▶ How to complete this task:
Repeat every entry word for word, but leave the images out of your copy.

(Stored items)
::::

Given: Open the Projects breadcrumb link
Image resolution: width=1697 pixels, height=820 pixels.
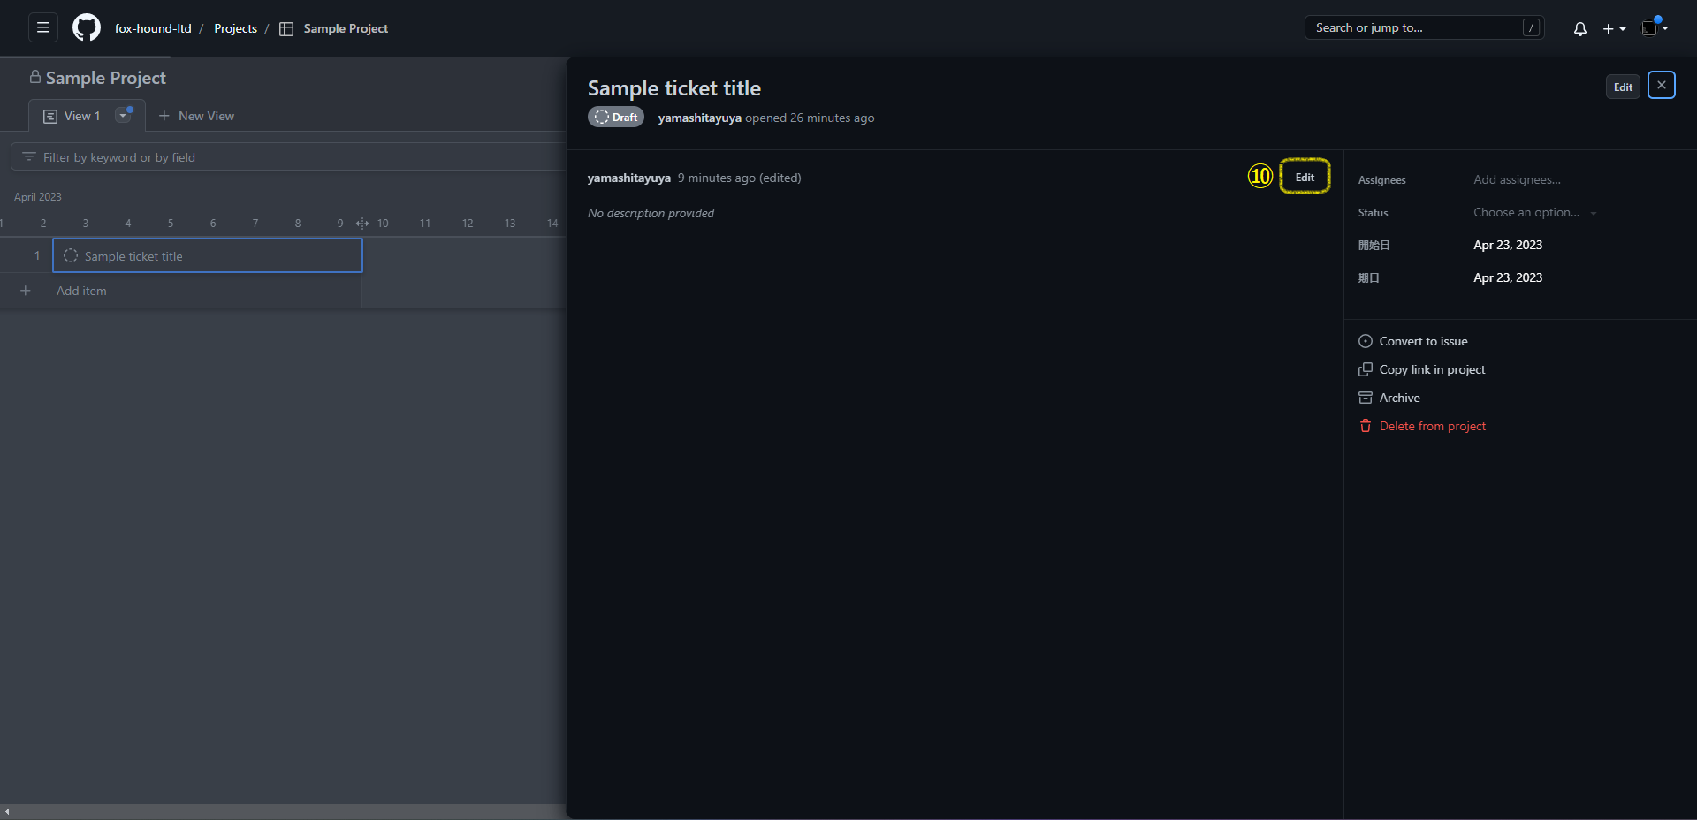Looking at the screenshot, I should [x=235, y=28].
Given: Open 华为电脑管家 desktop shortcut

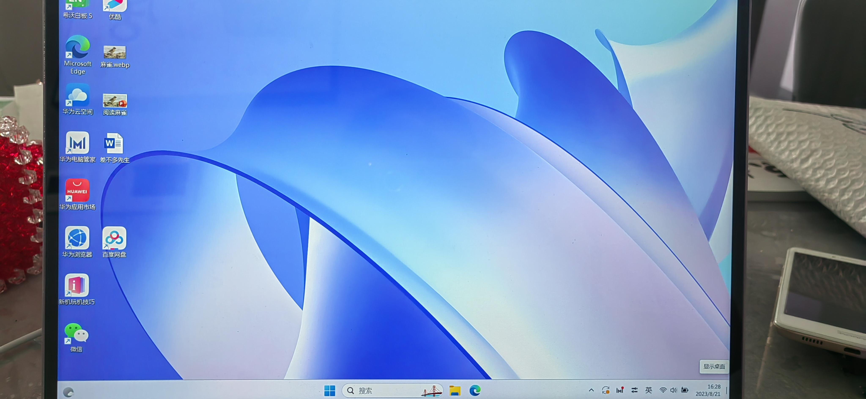Looking at the screenshot, I should tap(78, 143).
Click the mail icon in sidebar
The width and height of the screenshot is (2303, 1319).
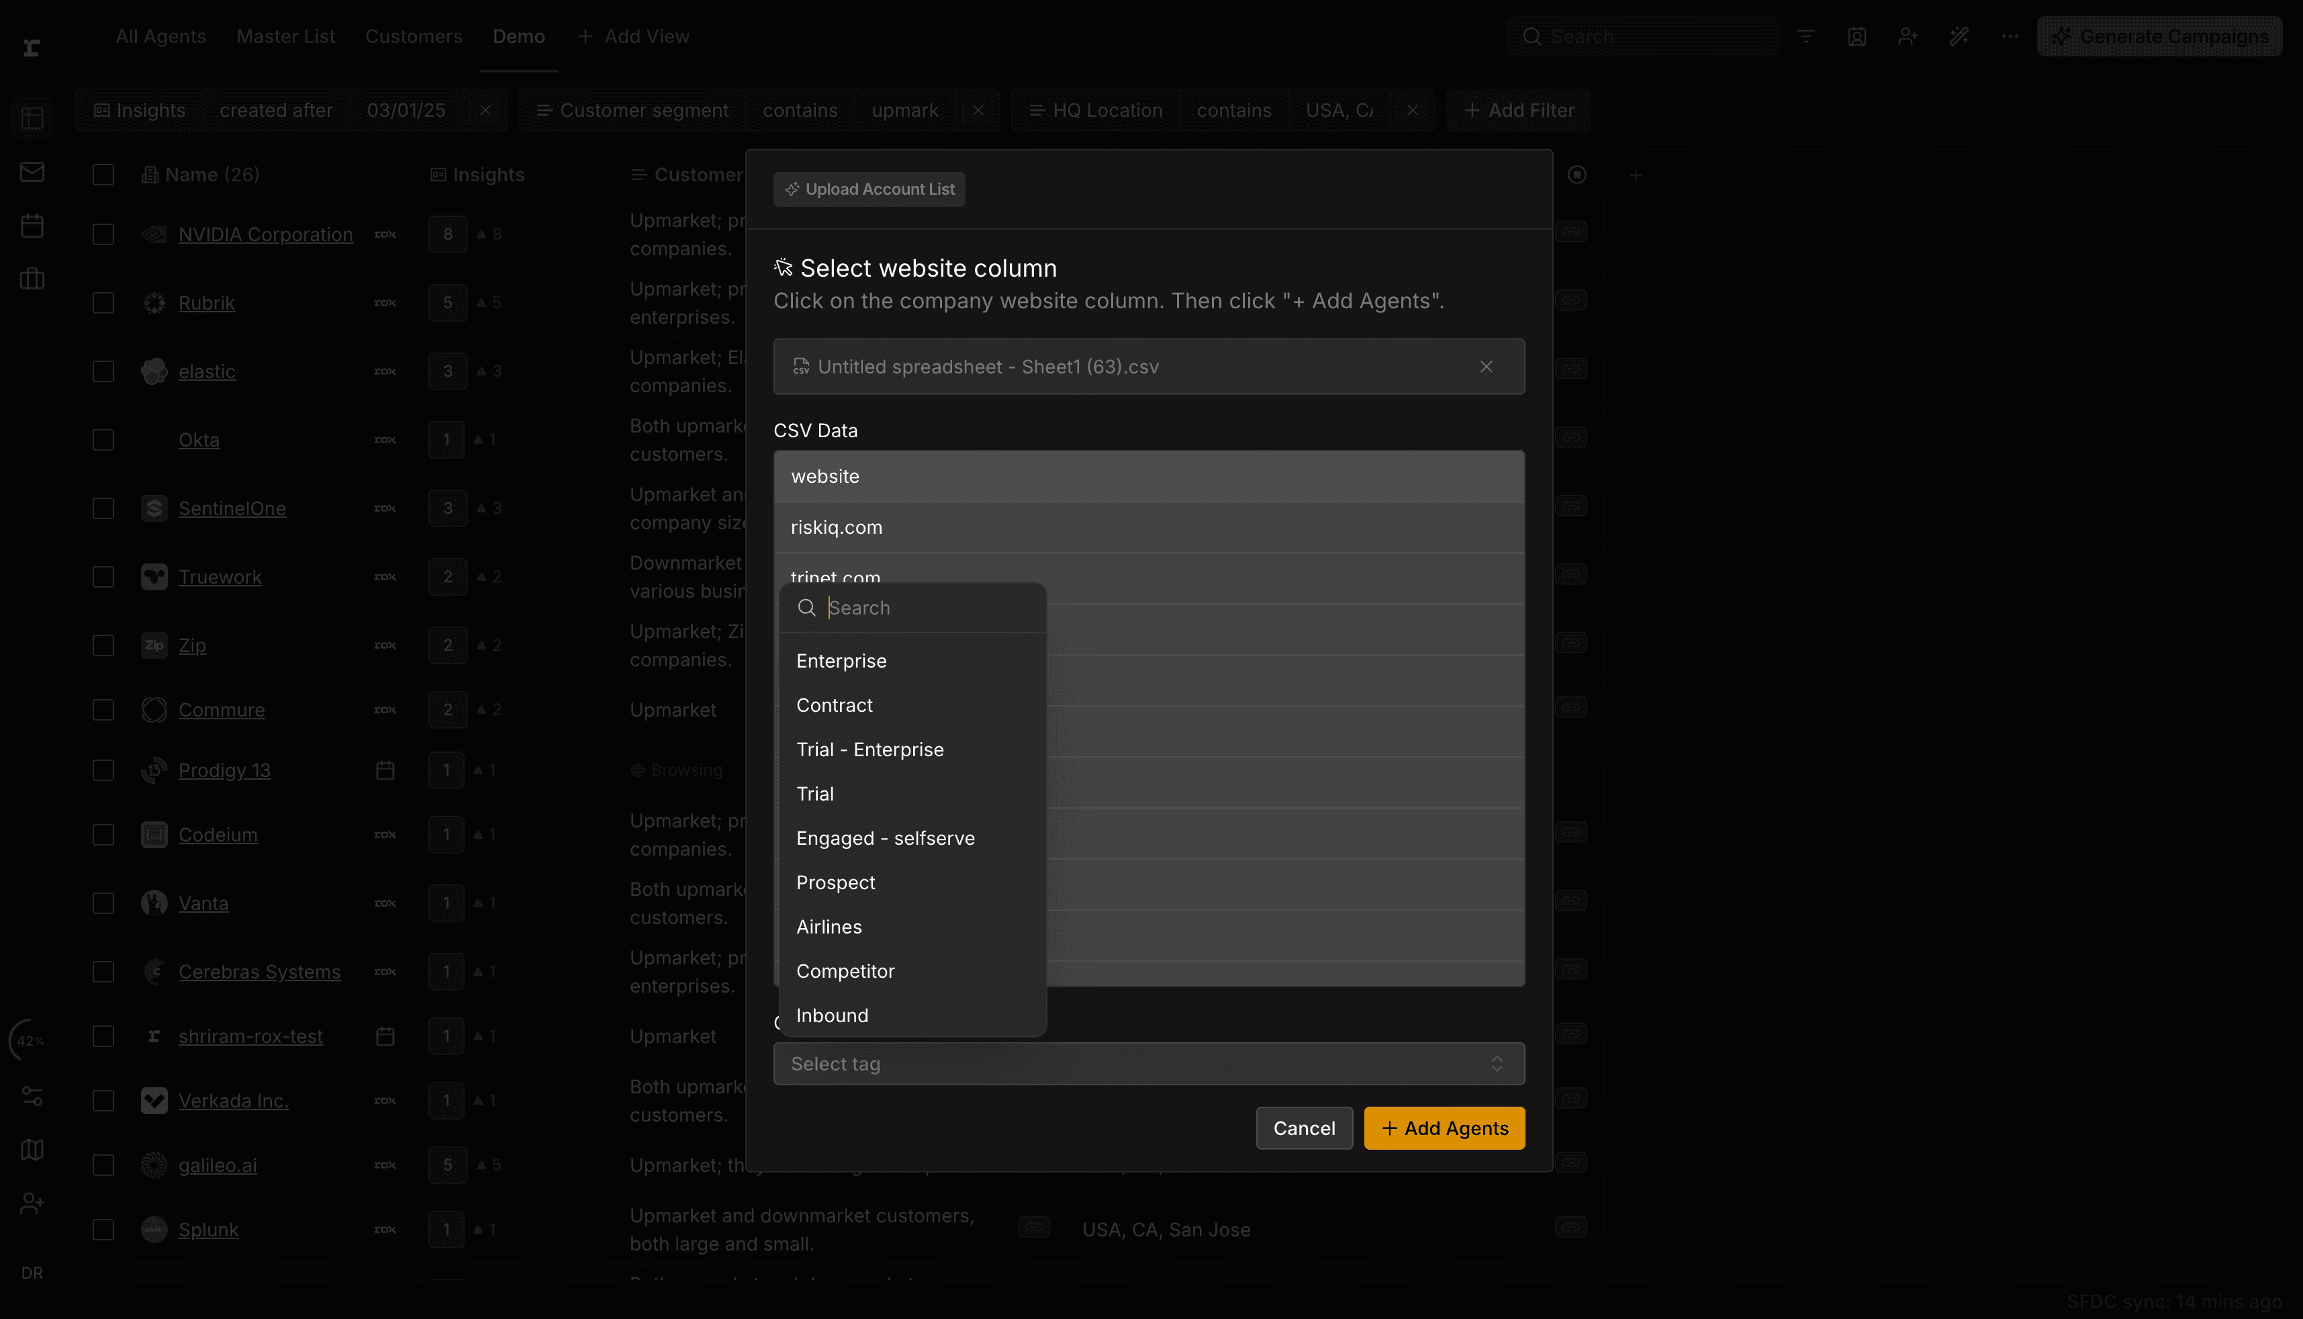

::::

▶ Response to the task:
Given: Open the Projects breadcrumb link
Image resolution: width=1697 pixels, height=820 pixels.
Looking at the screenshot, I should [x=235, y=28].
Given: Open 华为电脑管家 desktop shortcut

Looking at the screenshot, I should tap(78, 143).
Click the mail icon in sidebar
The width and height of the screenshot is (2303, 1319).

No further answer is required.